Why SMTP will be with us for a long time

Simple Mail Transfer Protocol is the internet protocol for sending emails. For most people, your email service provider is responsible for it either directly or by using a third-party library or mail system such as postfix or Exchange server.

It also hits the forums daily and bemoaned as something between a failure and an antique and asking why it won't be replaced. Every now and then, somebody proposes their new SMTP killer, which often gets cut down pretty quickly and it is mainly because the conversation has become so convoluted that people don't always understand what SMTP does and doesn't do, what other extensions exist to resolve some of its problems and what other potential solutions exist to make SMTP suitable for the next generation of email users.

There is a good reason why SMTP won't go anywhere quickly

Other than HTTP, it is probably the only other protocol and massively widespread use across the internet that is not wholly controlled or maintained by the Internet backbone providers. Other protocols like BGP are used across the internet but will not affect 99% of the internet's users since they are relevant only to low-level routers. If these protocols have issues, the backbone providers can more easily upgrade equipment over a period of time.

User-space protocols like SMTP are another beast. SMTP is designed to allow adhoc distribution of email. You do not know or care in most cases when you send an email how many servers the email might hit, how many relays will forward it and how many failed paths might occur before ideally it ends up at its destination, as long as it gets there.

Imagine you email a gmail address from your company email example.com. Your mail client will possibly talk to your own company email server, this server might well relay the email to a service provider who can ensure that high volumes of email are delivered efficiently, this server will query DNS to get mx records for gmail.com and gmail.com is likely to provide a geo-relevant destination for your mail, which you forward it to, this edge server might relay via another 2 or 3 servers to get the mail to a location near to where the user collects their email. This complexity is one reason why emails sometimes disappear. If there is a problem at any point in the journey, an email could easily be lost without reporting an error to the sender, in many cases, once relayed, the only way to collect an error is if one of the destination servers sends something to the return-path to indicate an error. If for any reason that fails, the error is lost.

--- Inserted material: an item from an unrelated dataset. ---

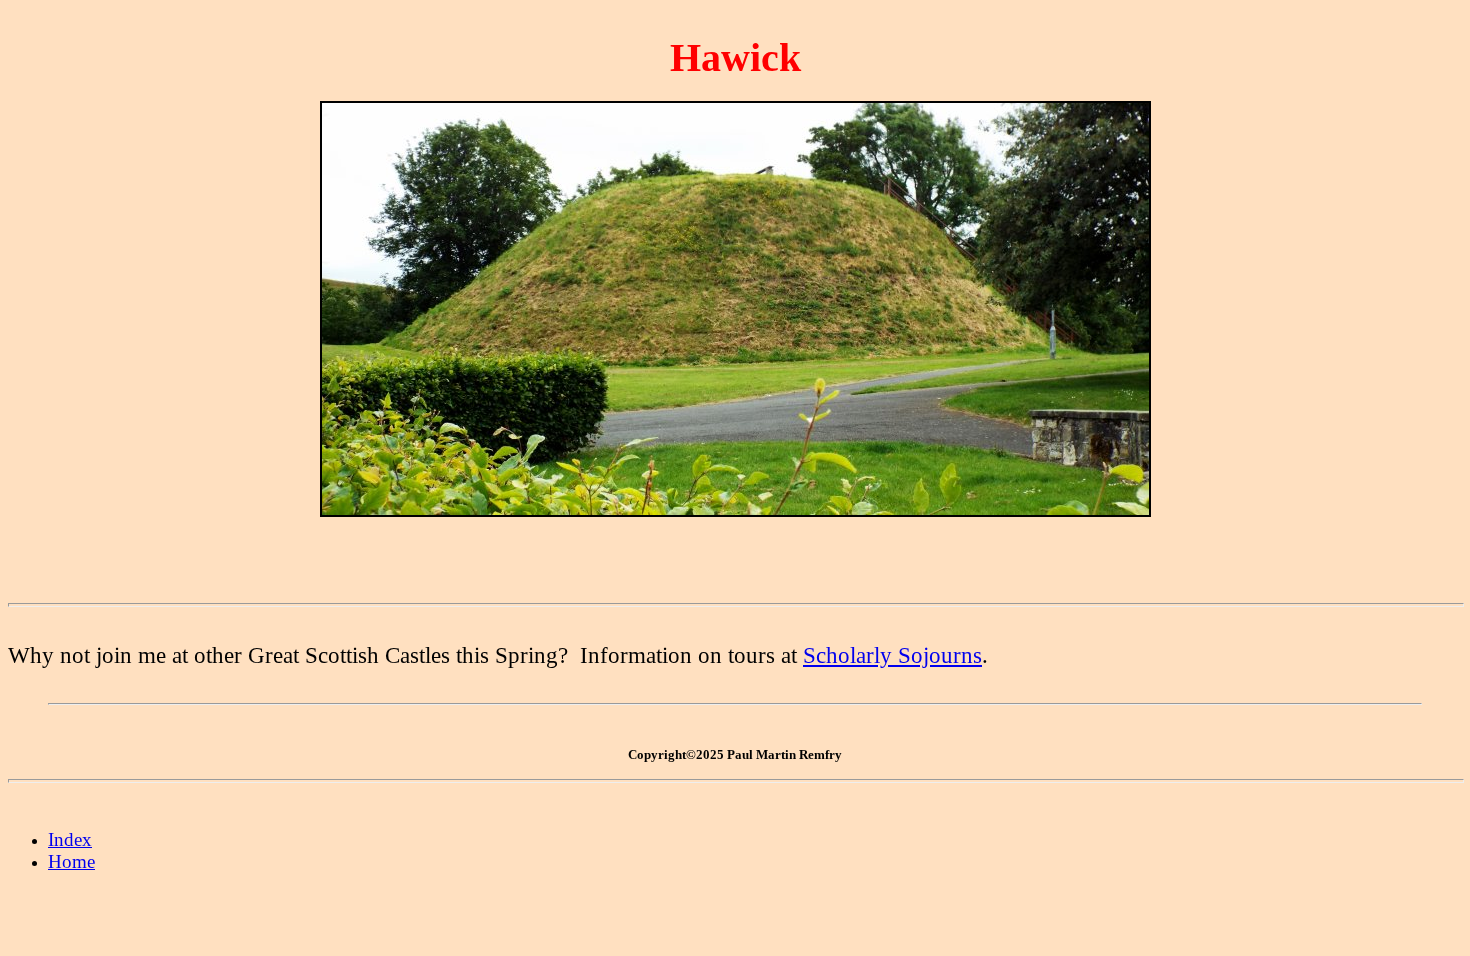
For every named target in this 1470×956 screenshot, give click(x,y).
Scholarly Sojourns (892, 655)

As well as the path complexity, there is also a very large number of private mail servers, perhaps run by individuals or small companies, each of these supports SMTP.

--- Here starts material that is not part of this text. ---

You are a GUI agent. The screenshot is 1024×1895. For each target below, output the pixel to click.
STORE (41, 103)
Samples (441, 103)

Now imagine you wanted to replace SMTP with "PTMS"! You would not be able to use that protocol until everyone involved in the email relay supported this. Ah, but you say, we do something similar with port and protocol handshaking, why not do the same thing? Because you have a catch 22. Without knowing the full path to the destination (which could change between you checking it and you sending an email!) you would either need to somehow know that every server supported the new protocol or you would negotiate to use PTMS with your immediate upstream, only to have it downgrade the email to SMTP for the next hop, which might not support PTMS.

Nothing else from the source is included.